The Emergency Departments at Muskoka Algonquin Healthcare (MAHC) have joined the growing list of Ontario hospitals adopting the new provincial electronic Canadian Triage & Acuity Scale (CTAS) system, more commonly referred to as ‘eCTAS’.
The acuity scale is a system used nationwide that prioritizes patient care by severity of illness or injury. When patients arrive at triage, a Registered Nurse begins their assessment by taking their vital signs, listens to their care episode story and then applies a CTAS level. The CTAS score is used throughout all hospitals to help determine how quickly a patient should be seen by the nursing staff and the Emergency Dept. physician. With MAHC’s adoption of eCTAS, our Emergency Department triage nurse’s knowledge, skills and clinical experience are further supported and standardized by a provincial CTAS scale based on objective data points captured during the triage process.
“Nothing changes for the patient except confidence in knowing that the triage score is standardized and therefore would be the same if the patient presented at an Emergency Department somewhere else in Ontario,” explains Esther Millar, Chief Nursing Executive & Clinical Services. “Triage nurses will maintain their level of critical thinking and decision-making ability, but will have consistent reassurance through this provincial and confidential interface with our electronic health record that the correct decision on a CTAS level is made.”

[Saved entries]

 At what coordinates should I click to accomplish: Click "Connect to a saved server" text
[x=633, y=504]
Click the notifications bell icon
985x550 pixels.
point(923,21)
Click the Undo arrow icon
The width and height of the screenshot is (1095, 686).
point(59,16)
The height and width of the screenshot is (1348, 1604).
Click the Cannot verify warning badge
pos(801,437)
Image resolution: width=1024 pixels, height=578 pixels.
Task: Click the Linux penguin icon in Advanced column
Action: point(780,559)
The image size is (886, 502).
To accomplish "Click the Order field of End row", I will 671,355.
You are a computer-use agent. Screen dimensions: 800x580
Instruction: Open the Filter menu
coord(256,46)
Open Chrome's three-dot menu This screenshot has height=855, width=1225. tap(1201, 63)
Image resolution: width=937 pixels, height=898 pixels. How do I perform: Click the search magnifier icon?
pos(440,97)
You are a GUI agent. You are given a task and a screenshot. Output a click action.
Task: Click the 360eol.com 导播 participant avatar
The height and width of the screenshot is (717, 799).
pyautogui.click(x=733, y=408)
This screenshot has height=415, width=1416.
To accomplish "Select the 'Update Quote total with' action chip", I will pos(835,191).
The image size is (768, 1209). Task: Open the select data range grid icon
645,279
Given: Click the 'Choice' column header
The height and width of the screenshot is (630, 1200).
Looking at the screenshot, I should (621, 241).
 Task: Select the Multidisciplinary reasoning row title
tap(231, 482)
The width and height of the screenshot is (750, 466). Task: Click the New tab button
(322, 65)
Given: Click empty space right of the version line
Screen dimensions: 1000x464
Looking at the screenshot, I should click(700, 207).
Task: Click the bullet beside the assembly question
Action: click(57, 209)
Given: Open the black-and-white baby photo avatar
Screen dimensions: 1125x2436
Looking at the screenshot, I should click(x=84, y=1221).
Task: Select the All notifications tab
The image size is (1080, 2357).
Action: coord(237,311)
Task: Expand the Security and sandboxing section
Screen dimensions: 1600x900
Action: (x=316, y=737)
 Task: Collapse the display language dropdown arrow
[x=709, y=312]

[Work task]
Extend the article on Muskoka Algonquin Healthcare's adoption of eCTAS, picking up after its final sentence. This material was taken from a separate source.

[Response to this exercise]
MAHC’s eCTAS adoption aligns with both local and provincial standards to improve patient safety and quality of care. eCTAS will result in enhanced accountability through timely collection and analysis of triage data from all Ontario hospitals. “Your emergency visit is always important to us and our staff will always make an effort to keep your wait time to a minimum,” says Dr. John Simpson, Emergency Department Medical Director. “As we get ready for summer population influx, it’s important to remember that some patients will be seen by the doctor sooner depending on the urgency of their illness or injury. If you can see your care provider in the community for something that is not urgent, it helps to reduce the wait in the Emergency Department.”
Millar congratulates the Emergency Department teams for working through the development process of adopting this standard and creating the interface.
“Thanks to robust training, we don’t anticipate any delays for patients in the triage process as our staff navigate the new system,” Millar adds.